DIRECTION —
Copy out the lines again word for word, starting with the line containing "This screenshot has width=1472, height=812." and ending with the line containing "[x=56, y=340]", both included.

-- -- --

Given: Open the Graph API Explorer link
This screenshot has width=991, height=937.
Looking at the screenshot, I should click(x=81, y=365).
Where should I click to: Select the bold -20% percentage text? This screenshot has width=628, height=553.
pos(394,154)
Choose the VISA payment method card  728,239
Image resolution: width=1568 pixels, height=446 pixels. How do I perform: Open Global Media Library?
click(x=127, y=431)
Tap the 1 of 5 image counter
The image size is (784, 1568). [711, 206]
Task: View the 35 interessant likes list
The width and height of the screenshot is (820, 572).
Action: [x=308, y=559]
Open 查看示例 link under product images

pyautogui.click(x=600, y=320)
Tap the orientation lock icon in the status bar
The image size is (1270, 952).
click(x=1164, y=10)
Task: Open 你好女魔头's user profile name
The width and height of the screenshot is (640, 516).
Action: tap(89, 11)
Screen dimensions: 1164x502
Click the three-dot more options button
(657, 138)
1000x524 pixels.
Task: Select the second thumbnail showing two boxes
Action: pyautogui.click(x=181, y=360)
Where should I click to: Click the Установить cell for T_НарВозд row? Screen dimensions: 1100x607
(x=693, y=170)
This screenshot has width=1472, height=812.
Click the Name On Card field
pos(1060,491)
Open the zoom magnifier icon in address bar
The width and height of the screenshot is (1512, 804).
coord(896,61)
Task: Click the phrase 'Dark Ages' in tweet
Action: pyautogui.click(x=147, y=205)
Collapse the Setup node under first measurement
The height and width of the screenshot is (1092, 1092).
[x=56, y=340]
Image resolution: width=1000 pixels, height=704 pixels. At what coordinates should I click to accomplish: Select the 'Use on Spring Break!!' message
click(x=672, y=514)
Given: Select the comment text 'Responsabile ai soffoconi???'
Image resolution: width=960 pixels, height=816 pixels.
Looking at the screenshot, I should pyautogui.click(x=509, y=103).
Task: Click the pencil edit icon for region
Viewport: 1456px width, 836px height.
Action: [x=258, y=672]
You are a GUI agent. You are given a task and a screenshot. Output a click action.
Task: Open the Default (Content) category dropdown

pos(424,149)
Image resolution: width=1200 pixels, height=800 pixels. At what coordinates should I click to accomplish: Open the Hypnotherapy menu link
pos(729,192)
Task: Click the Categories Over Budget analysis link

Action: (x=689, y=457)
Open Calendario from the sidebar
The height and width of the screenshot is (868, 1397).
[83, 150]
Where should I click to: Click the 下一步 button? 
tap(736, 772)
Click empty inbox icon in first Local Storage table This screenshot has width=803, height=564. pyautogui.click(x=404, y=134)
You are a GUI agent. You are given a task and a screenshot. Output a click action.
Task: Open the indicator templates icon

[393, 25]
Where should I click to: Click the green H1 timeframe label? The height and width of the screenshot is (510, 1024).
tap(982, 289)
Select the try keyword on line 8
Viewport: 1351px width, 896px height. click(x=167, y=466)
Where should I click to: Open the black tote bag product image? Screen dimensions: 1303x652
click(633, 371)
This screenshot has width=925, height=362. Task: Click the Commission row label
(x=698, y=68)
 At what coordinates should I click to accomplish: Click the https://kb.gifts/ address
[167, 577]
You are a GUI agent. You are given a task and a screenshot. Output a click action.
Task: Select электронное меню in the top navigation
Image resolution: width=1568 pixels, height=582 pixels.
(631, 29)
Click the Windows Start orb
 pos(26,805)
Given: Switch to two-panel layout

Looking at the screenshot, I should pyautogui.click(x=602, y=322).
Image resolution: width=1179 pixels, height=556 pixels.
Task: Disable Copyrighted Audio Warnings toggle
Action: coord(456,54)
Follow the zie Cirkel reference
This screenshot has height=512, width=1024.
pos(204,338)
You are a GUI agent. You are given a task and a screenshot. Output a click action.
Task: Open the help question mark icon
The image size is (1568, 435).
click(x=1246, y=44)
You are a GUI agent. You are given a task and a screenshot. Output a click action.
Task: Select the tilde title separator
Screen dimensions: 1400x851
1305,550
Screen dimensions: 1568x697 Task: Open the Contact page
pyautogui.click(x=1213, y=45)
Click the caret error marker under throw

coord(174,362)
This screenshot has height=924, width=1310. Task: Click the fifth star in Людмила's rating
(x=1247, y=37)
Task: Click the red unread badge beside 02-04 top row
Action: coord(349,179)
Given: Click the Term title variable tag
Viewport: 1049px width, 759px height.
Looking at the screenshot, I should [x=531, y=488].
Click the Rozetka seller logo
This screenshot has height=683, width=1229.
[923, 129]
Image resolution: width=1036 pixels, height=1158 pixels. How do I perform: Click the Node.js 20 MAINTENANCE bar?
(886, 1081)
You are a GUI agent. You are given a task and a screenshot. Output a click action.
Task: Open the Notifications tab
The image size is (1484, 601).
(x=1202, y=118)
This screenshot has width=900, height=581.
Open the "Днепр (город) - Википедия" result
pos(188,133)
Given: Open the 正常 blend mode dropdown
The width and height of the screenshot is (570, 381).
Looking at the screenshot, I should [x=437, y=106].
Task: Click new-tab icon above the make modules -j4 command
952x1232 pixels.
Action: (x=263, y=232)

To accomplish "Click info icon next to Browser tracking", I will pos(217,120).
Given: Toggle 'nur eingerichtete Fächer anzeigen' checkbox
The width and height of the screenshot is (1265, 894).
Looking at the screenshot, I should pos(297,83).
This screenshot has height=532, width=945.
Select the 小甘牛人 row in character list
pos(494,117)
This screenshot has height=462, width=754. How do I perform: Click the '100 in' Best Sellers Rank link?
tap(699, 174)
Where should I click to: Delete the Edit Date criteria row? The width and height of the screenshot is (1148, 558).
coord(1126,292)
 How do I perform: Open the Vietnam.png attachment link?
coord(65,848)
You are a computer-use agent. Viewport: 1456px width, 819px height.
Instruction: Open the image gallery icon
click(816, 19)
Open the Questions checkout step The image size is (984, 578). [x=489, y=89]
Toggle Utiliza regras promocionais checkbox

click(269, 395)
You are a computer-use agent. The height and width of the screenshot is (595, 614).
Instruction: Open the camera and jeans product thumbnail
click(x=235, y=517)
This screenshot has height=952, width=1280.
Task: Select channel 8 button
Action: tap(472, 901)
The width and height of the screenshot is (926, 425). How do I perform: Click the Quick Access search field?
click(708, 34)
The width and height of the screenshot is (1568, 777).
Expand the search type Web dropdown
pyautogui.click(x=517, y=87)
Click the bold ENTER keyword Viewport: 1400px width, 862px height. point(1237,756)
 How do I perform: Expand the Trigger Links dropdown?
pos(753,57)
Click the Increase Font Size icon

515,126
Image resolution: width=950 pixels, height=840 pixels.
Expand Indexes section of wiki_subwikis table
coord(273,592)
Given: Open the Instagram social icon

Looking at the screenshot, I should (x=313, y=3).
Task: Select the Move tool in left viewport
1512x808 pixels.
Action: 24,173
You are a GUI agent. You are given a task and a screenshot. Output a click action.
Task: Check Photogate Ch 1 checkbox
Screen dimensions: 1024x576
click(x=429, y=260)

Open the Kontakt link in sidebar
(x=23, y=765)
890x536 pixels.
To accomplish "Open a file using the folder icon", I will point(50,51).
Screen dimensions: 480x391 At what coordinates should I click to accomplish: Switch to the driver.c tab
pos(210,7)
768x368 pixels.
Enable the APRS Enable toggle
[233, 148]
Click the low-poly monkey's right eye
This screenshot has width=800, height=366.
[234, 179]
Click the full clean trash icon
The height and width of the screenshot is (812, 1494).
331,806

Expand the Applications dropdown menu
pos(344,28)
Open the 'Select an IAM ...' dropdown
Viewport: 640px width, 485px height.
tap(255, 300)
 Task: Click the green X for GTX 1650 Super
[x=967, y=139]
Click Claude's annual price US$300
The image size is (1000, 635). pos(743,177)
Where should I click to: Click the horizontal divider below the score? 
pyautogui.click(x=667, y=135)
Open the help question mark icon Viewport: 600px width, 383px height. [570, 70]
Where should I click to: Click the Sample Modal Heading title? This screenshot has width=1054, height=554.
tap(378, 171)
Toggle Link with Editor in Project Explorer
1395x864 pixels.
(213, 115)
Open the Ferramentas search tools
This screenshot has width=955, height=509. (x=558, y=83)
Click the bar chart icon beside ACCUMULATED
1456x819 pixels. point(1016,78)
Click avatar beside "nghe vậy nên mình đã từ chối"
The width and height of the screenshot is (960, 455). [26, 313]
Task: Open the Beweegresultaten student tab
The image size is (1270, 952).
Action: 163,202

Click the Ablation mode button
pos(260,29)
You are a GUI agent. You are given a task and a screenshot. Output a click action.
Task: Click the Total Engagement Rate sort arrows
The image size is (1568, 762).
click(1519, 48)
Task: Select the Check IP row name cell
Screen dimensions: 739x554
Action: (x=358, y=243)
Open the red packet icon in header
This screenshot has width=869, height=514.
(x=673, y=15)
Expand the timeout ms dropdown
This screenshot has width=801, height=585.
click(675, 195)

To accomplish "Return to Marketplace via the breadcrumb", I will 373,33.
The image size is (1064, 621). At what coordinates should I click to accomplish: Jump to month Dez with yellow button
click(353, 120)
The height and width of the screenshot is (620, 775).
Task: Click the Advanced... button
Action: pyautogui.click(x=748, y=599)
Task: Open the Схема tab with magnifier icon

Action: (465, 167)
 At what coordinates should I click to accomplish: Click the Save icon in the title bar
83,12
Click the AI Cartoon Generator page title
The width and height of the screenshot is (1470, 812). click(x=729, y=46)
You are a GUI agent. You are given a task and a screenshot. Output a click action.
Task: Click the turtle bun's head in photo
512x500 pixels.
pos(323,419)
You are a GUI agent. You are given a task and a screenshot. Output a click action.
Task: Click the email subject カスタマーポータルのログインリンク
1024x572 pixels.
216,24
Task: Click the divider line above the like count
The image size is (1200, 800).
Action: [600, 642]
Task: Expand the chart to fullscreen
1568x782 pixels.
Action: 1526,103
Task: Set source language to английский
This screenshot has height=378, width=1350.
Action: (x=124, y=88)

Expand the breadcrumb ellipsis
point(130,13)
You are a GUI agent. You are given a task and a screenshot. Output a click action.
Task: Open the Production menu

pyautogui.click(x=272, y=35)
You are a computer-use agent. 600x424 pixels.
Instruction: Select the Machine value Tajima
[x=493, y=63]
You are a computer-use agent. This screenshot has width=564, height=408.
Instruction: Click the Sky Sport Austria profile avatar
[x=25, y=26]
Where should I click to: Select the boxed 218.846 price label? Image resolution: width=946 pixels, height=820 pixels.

-- -- --

ANSWER TO THE PROBLEM —
This screenshot has width=1472, height=812.
Click the Name On Card field
pos(1060,491)
Open the zoom magnifier icon in address bar
The width and height of the screenshot is (1512, 804).
coord(896,61)
Task: Click the phrase 'Dark Ages' in tweet
Action: pyautogui.click(x=147, y=205)
Collapse the Setup node under first measurement
The height and width of the screenshot is (1092, 1092).
[x=56, y=340]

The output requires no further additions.